After observing that men and women with malaria who did not take all the pills indicated, and even so improved or were cured, researchers from Belém raised the hypothesis that the treatment could be rethought. A team from the Evandro Chagas Institute and from the Pará Higher Education Center (Cesupa) tested this possibility, by means of a study with 132 persons contaminated with the Plasmodium vivax protozoon, who were split into two groups, without knowing if they were taking a medicine or a placebo.
The 67 patients who formed one of the groups took four pills (600 milligrams) of chloroquine – the medicine most adopted in the treatment of malaria – during one day, and a placebo on the two following days. The 65 from the other group followed the traditional treatment: chloroquine on all the three days (four tablets on the first day and three on the next two days). During the seven days, they were all given primaquine, which avoids the recurrence of malaria, a disease that recorded almost 370,000 cases in 2003, mainly in the northern region.
The results were statistically equivalent: an 88.1% cure – measured by the absence of fever – in the first group, with a placebo, and a 91.2% cure in the second, after the fourth day of treatment. “Four pills of chloroquine in a single dose, instead of ten in three days, are sufficient to treat malaria”, guarantees José Maria de Souza, a physician from the Evandro Chagas Institute and one of the authors of this work, published in the Revista do Instituto de Medicina Tropical de São Paulo (Magazine of the São Paulo Tropical Medicine Institute). According to the researcher, there are no risks of a shorter treatment increasing the resistance of the Plasmodium vivax to the medicines.

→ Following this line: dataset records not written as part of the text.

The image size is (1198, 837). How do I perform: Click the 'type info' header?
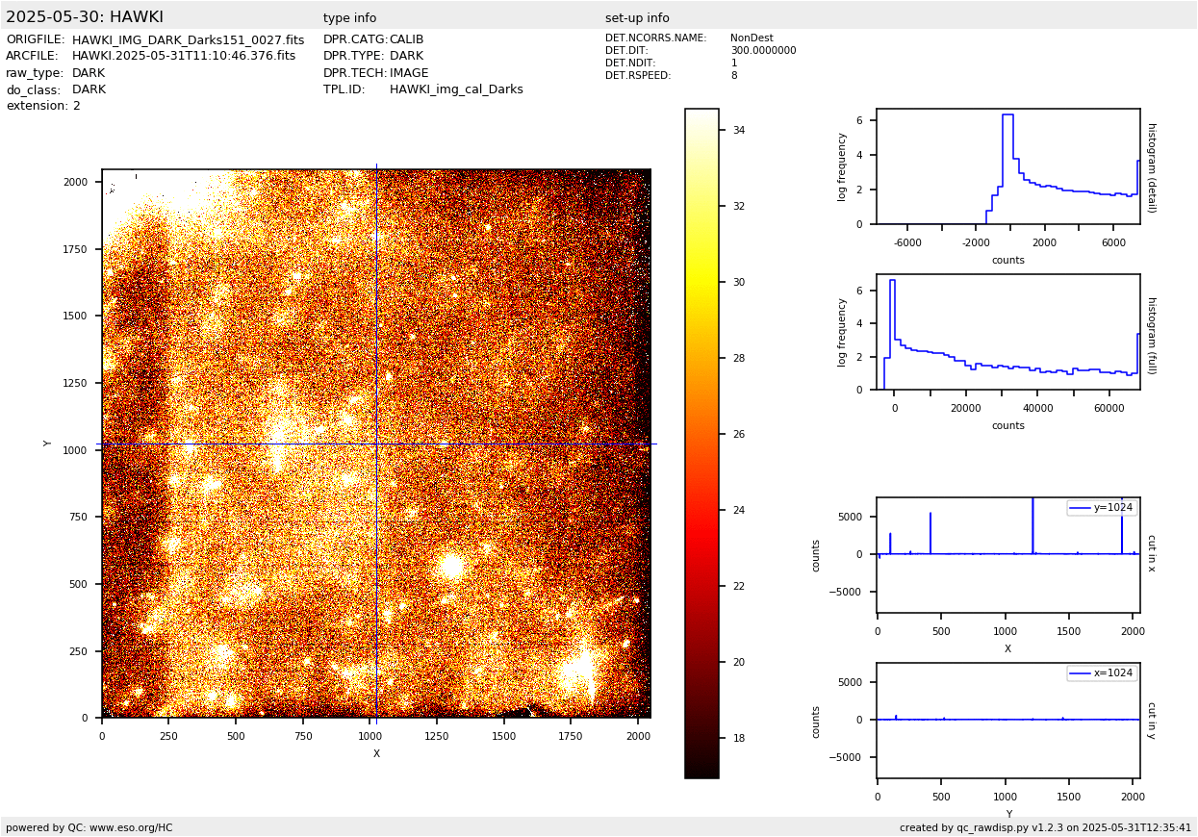pyautogui.click(x=349, y=18)
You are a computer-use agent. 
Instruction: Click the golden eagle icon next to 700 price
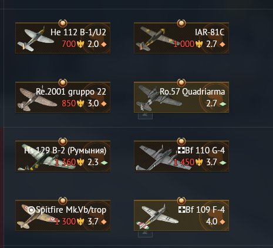(x=80, y=44)
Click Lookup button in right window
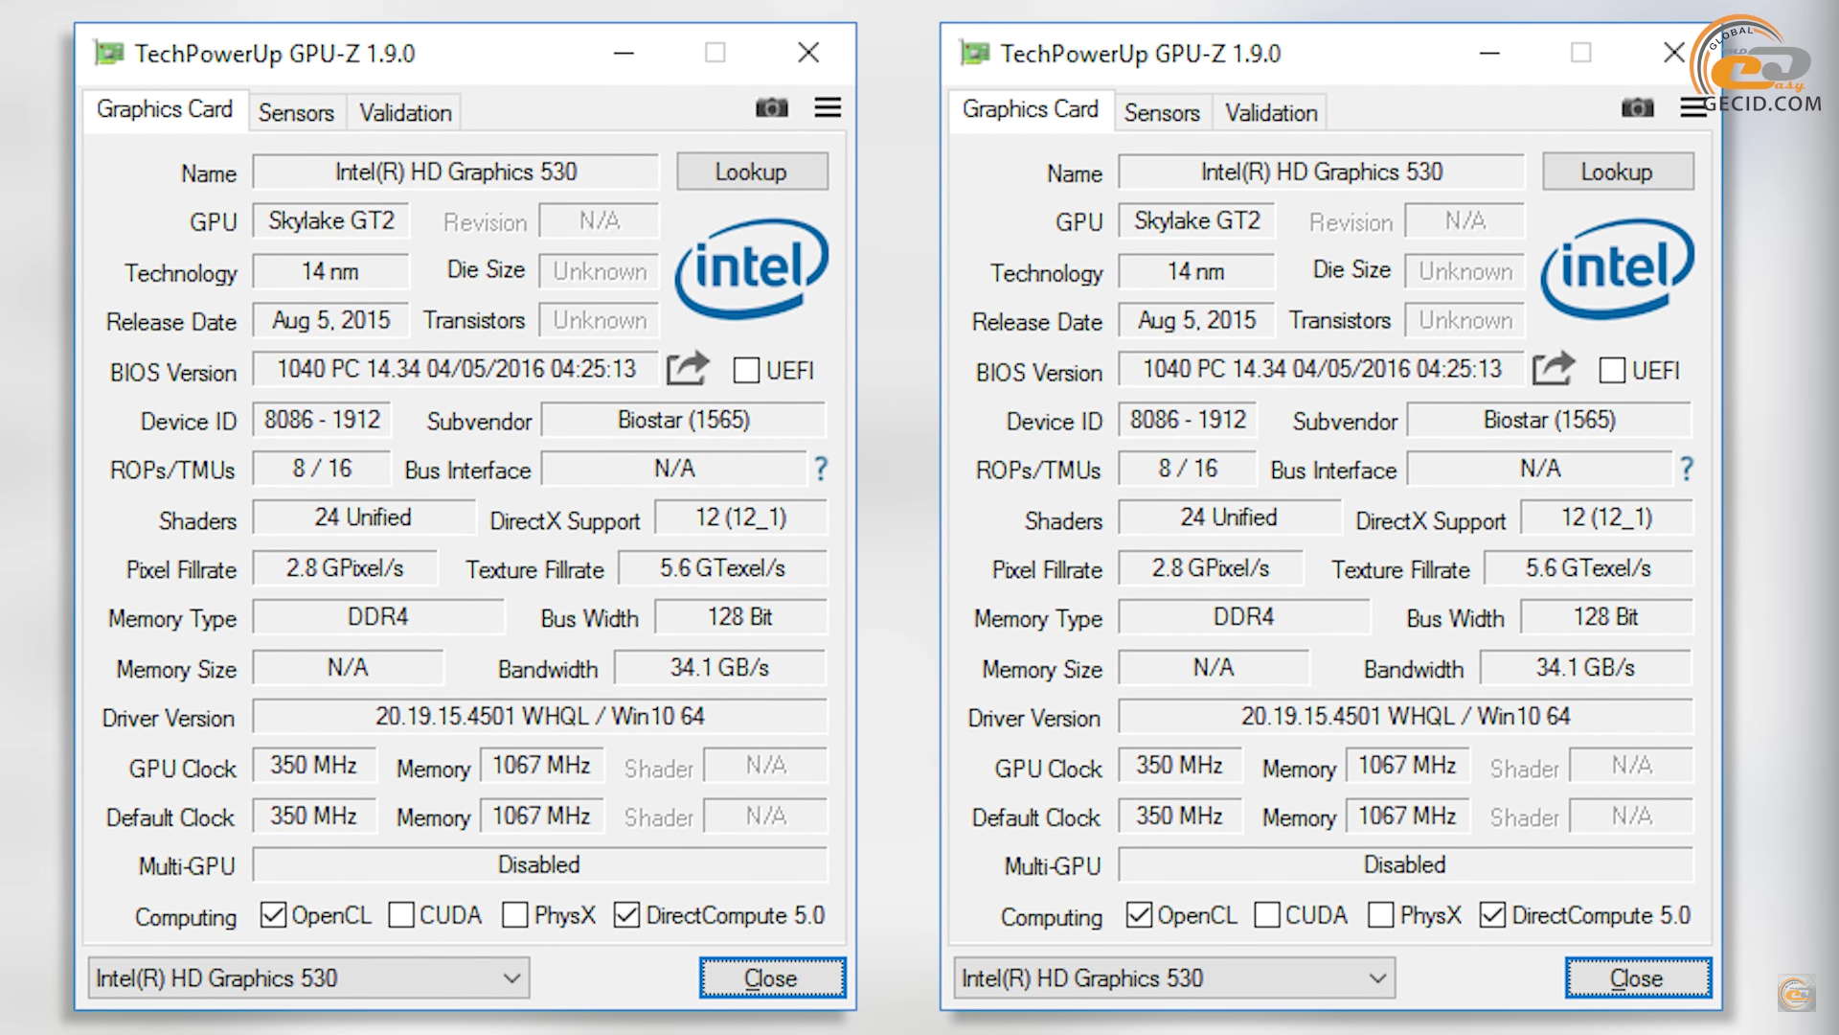 (x=1616, y=172)
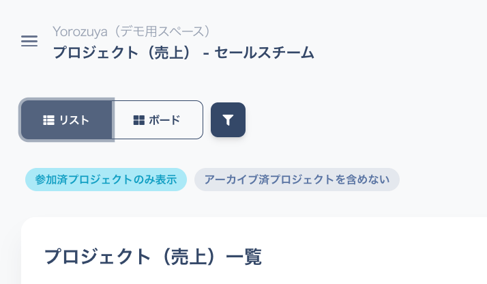Open the hamburger navigation menu

click(x=29, y=41)
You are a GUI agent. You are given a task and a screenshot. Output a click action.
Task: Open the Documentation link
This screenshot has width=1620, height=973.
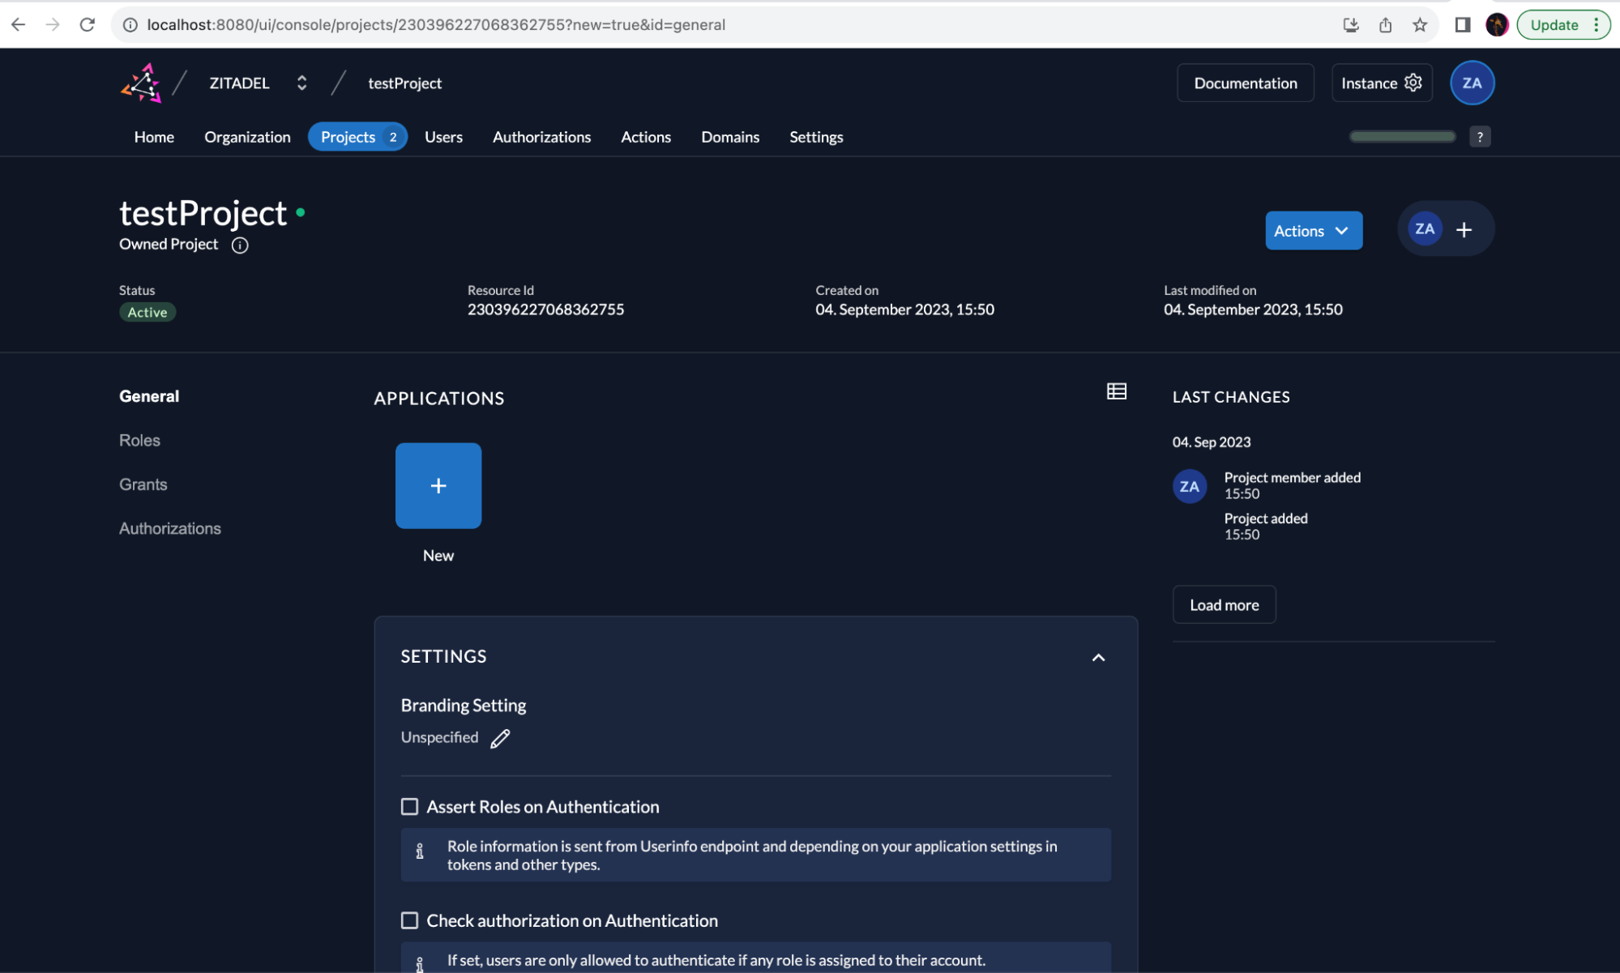coord(1245,83)
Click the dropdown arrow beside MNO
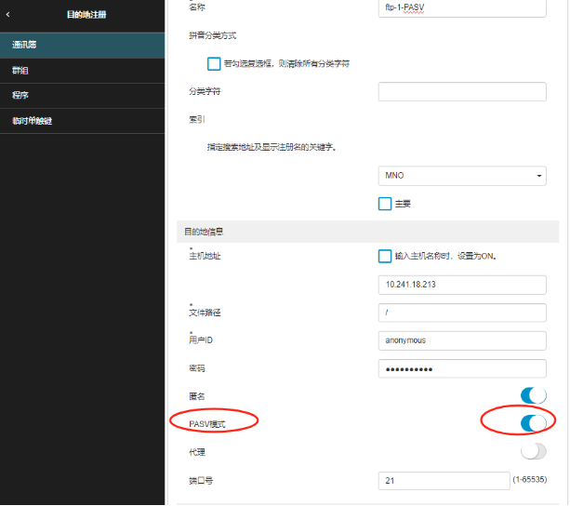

This possibility of an adjustment to the treatment of malaria is added to another, also found last year and made known in the Revista da Sociedade Brasileira de Medicina Tropical [Magazine of the Brazilian Tropical Medicine Society]. Nagib Ponteira Abdon, another researcher from the Evandro Chagas, applied the standard treatment (ten pills of chloroquine administered during three days and one of primaquine during 14 days) to 40 patients, while another 40 took four pills of chloroquine, plus two a day of primaquine, during seven days. “There was a complete cure in both groups”, explains Souza, who gave guidance on this work. According to him, the results of these studies, which could imply lower costs and less sacrifice for the patients’ health, were officially communicated to the Consultative Committee of the Ministry of Health, in which he takes part.